As for your comment about class design and associating sounds with game elements, I'm not sure if that's right in the general case. Based on what I've seen elsewhere and done in the past, typically a game sound system will have some number of channels available, and sound effects will be played on the first available channel. This is the way I used to do it with OpenAL, and I don't recall ever dealing with these kinds of issues with that API.


Maybe what you're saying though is that this approach doesn't really work with AVAudioEngine and isn't how AVAudioEngine is intended to be used. If the only option is to keep a dedicated AVAudioPlayerNode instance pre-warmed and ready to go for every sound you might want to play, then that's certainly what I'll do. It does seem counterintuitive though. In my experience channels and sounds are orthogonal (for example, a game might have 16 channels but 50 sounds effects), but it sounds like you're saying with AVAudioEngine there needs to be a 1-to-1 correspondence between channels and sounds?


Again, thanks for responding to my post. If you feel so inclined, I'd certainly be interested in any clarification you could offer with respect to your earlier reply.


Edit: After re-reading your reply, based on your mention of prepareToPlay() it sounds like maybe you're recommending I use AVAudioPlayer rather than AVAudioEngine. If so, I'm not sure that's current best practice for game audio in iOS. Apple used to recommend OpenAL for low-latency applications such as games, and my understanding is that AVAudioEngine is intended to supersede OpenAL. Everything else I've seen and read (including the WWDC presentation on AVAudioEngine) seems to suggest that AVAudioEngine is currently the recommended solution for game audio in iOS. (If I'm wrong about any of this, I hope someone will let me know.) In any case, the question remains open.

Just posting a follow-up to this in case anyone else encounters the same issue and finds this thread.


The aforementioned caveats still apply. I haven't tested this in iOS 10, and maybe this behavior has changed since 9.3.5. It's also possible I'm making a mistake in my code, but if so I haven't been able to spot it.


With those caveats in mind, my provisional conclusion is that, although AVAudioEngine technically supports changing node configurations dynamically during rendering, this functionality isn't intended for real-time use (e.g. in a game application during gameplay). Connecting a player node and calling play() seems to incur a cost (approaching 20 milliseconds in some cases) that isn't compatible with a real-time simulation.

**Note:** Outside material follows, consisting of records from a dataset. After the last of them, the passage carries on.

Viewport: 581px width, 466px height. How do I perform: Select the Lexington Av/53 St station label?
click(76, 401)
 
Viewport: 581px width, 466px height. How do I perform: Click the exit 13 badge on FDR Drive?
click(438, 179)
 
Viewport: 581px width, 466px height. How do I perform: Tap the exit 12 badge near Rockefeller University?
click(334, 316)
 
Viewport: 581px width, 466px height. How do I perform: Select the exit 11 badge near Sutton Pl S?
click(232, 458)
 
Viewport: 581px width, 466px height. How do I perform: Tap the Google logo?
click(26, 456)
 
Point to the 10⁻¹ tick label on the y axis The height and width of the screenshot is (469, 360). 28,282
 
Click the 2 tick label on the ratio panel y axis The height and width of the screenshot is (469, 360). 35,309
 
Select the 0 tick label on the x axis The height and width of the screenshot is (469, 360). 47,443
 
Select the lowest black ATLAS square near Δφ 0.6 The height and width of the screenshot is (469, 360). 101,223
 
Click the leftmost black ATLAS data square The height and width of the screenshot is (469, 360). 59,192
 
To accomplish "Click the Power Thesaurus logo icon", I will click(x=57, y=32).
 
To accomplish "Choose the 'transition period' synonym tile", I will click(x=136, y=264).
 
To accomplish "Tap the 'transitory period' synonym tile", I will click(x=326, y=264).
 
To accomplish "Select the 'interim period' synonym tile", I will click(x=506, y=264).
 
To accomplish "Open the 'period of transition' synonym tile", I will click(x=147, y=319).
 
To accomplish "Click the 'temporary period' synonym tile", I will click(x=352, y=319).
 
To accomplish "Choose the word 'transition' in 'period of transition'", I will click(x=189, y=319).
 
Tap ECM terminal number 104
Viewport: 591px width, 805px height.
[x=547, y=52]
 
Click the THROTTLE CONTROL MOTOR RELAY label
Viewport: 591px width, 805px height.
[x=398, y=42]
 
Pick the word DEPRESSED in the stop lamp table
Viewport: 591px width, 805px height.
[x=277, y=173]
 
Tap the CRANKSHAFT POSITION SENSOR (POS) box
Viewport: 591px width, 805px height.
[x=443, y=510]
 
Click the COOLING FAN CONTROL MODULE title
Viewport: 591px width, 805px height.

The solution I ended up implementing was to create a fixed number of mono and stereo channels up front (each of which uses a single AVAudioPlayerNode instance) and never change anything after that. It's not as flexible or elegant as I'd like, but it does solve the performance problem, as playback on a pre-existing player node with no configuration changes seems to have no performance issues.


Edit: I was finally able to test this in 10.2, and it doesn't look like this behavior has changed.